**GIVEN EXERCISE**
Reproduce only the records from the line with "Open calendar for Período Base Até date" up to and including the line with "Click the info", substituting "list view" for "grid view" and leaving everything else unchanged.

··· DATA PROVIDED ···

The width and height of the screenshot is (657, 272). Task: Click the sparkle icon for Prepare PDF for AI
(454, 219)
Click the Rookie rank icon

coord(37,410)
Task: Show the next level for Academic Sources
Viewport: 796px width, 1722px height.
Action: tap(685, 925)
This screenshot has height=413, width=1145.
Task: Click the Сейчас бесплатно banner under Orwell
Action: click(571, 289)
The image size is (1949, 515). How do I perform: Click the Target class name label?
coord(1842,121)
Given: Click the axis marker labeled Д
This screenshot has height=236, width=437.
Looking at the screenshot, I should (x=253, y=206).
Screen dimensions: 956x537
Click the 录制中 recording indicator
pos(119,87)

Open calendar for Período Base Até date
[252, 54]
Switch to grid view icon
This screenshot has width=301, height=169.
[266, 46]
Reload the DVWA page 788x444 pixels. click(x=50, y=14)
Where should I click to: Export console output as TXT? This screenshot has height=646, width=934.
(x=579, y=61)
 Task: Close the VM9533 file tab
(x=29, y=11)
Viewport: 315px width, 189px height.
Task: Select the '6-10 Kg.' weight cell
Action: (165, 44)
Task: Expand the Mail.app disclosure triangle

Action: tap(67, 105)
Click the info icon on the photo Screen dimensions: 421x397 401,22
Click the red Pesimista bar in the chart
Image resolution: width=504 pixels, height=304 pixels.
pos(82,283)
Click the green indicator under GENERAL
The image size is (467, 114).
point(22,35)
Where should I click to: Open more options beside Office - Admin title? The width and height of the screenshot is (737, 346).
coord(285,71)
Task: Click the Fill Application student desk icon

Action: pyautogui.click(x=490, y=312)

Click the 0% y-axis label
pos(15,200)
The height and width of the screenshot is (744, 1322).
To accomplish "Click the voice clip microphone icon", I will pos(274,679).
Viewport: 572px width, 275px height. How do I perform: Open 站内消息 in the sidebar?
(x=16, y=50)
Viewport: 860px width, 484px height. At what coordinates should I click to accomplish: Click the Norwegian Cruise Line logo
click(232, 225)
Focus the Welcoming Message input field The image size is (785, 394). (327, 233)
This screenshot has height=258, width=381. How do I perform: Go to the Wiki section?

···

**EXERCISE RESULT**
Open calendar for Período Base Até date
[252, 54]
Switch to list view icon
This screenshot has width=301, height=169.
[266, 46]
Reload the DVWA page 788x444 pixels. click(x=50, y=14)
Where should I click to: Export console output as TXT? This screenshot has height=646, width=934.
(x=579, y=61)
 Task: Close the VM9533 file tab
(x=29, y=11)
Viewport: 315px width, 189px height.
Task: Select the '6-10 Kg.' weight cell
Action: (165, 44)
Task: Expand the Mail.app disclosure triangle

Action: tap(67, 105)
Click the info icon on the photo Screen dimensions: 421x397 401,22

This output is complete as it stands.